SK Telecom, Japan's NTT, and Taiwan's Chunghwa Telecom announced on June 10 a joint $500 million (approximately ₩760 billion) fund targeting artificial intelligence startups across North America, Asia, and Europe — the largest pan-Asian telecom-led AI vehicle on record — as the three carriers move to convert their network assets into an investment edge over hyperscaler rivals.
Three Carriers, One Fund
Named the IOWN AI Fund after NTT's Innovative Optical and Wireless Network initiative, the vehicle will be managed by Catalight Capital, a newly incorporated asset manager with offices in Silicon Valley and East Asia. The three founding telecoms are anchoring the vehicle at a combined $500 million target; individual contribution splits were not disclosed. The fund was unveiled at NTT's Tokyo headquarters in the Otemachi district, with the first fundraising close expected before the end of June 2026.
Roughly 20 global companies have already expressed interest as limited partners, with Sony Group and Toshiba among those named. SK Group's memory-chip unit, SK hynix, is separately described as "preparing to participate" as an LP — a development that would extend the fund's reach into the world's leading high-bandwidth memory (HBM) supply chain.
Investment Thesis: Owning the AI Infrastructure Layer
The IOWN fund will concentrate on five layers of the AI infrastructure stack:
- Power efficiency and liquid cooling for AI data centers
- AI semiconductors — accelerators, GPUs, and neural processing units (NPUs)
- Distributed cloud architecture and inference-optimization software
- Optical data-transmission and energy-efficiency technologies
- Applied AI verticals — healthcare, manufacturing, and financial services
Beyond passive capital, Catalight Capital says portfolio companies will receive access to all three telecoms' technology testing environments, network infrastructure, and customer bases — a form of commercial validation that pure financial sponsors cannot offer. The fund will invest across North America, Asia, and Europe.
Executives on the Alliance
"Based on this track record, we will expand opportunities to collaborate with AI innovators," said SK Telecom CEO Jeong Jae-heon, referencing the company's prior AI venture positions.
NTT President Akira Shimada framed the fund as a structural imperative: "Combining global cutting-edge technologies and partnerships is essential."
Chunghwa Telecom President Rong-Shy Lin said the consortium "will accelerate the commercialization of advanced technologies."
Korea Angle: The Anthropic Windfall Seeds the Next Bet
SK Telecom enters the IOWN fund with an unusually strong AI balance sheet for an incumbent carrier. In August 2023, SKT made a $100 million equity investment in Anthropic; industry estimates now value that stake in the "trillions of won" range following Anthropic's Series H round, which valued the AI lab at $65 billion. The Anthropic position gives SKT a credibility signal that most rival telecoms cannot match when pitching a multi-anchor fund structure to institutional LPs.

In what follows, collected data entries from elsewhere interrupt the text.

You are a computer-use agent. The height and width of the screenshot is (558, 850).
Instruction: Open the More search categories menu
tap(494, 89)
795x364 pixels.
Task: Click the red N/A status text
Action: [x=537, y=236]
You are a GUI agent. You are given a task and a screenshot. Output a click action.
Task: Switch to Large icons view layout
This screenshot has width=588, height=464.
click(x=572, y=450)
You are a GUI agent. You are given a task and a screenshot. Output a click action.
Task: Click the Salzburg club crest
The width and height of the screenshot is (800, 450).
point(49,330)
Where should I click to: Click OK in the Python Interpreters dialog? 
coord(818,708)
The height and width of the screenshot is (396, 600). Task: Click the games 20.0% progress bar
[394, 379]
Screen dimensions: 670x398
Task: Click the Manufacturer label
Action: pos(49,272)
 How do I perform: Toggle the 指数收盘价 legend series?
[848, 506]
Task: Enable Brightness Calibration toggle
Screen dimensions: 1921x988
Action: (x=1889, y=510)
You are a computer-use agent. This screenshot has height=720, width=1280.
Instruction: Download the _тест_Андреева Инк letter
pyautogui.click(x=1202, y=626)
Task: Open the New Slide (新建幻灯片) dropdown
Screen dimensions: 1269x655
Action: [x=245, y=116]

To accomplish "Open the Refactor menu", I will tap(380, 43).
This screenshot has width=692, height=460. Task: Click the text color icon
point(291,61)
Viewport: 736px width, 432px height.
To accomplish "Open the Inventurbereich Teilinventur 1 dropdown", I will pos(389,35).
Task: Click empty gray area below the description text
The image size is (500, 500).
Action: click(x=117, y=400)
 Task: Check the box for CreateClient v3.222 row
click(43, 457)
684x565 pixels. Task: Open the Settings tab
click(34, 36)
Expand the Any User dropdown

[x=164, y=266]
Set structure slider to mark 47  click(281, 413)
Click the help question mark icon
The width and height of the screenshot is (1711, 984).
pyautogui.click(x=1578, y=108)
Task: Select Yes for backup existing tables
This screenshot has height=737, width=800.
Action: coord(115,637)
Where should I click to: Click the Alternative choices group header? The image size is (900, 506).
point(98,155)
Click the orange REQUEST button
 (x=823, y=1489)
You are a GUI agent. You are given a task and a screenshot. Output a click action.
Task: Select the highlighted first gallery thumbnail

SK hynix's potential participation would add significant semiconductor depth. As the world's dominant HBM supplier, SK hynix's involvement would give IOWN fund portfolio companies a direct pathway to evaluate next-generation chip packaging — a critical bottleneck in scaling inference workloads.
Structural Shift: Telecoms as AI Infrastructure Investors
The IOWN fund's architecture — a carrier-backed, multi-country vehicle managed by a dedicated Silicon Valley firm — marks a structural evolution from how Asian telecoms have historically deployed capital. Traditional corporate venture arms operate in isolation with limited cross-border syndication. IOWN AI Fund inverts that model: three national carriers function as a unified deal-sourcing and validation network, feeding a centralized manager that deploys across three continents.
Whether that distinction translates to superior returns will depend on Catalight Capital's ability to win competitive deal rounds against established U.S. and Asian VCs. In the near term, the fund's clearest edge lies in serving Asian hardware, optical-communications, and AI-infrastructure startups that need U.S. market entry — a segment that aligns directly with NTT's IOWN technology roadmap and SK Telecom's data center expansion strategy.
SK Telecom (017670.KS) closed at ₩59,100 on Friday, trading at approximately 8× forward earnings — a discount to Japanese and Taiwanese telecom peers that bulls argue underprices the company's growing AI investment gains and recurring network revenue.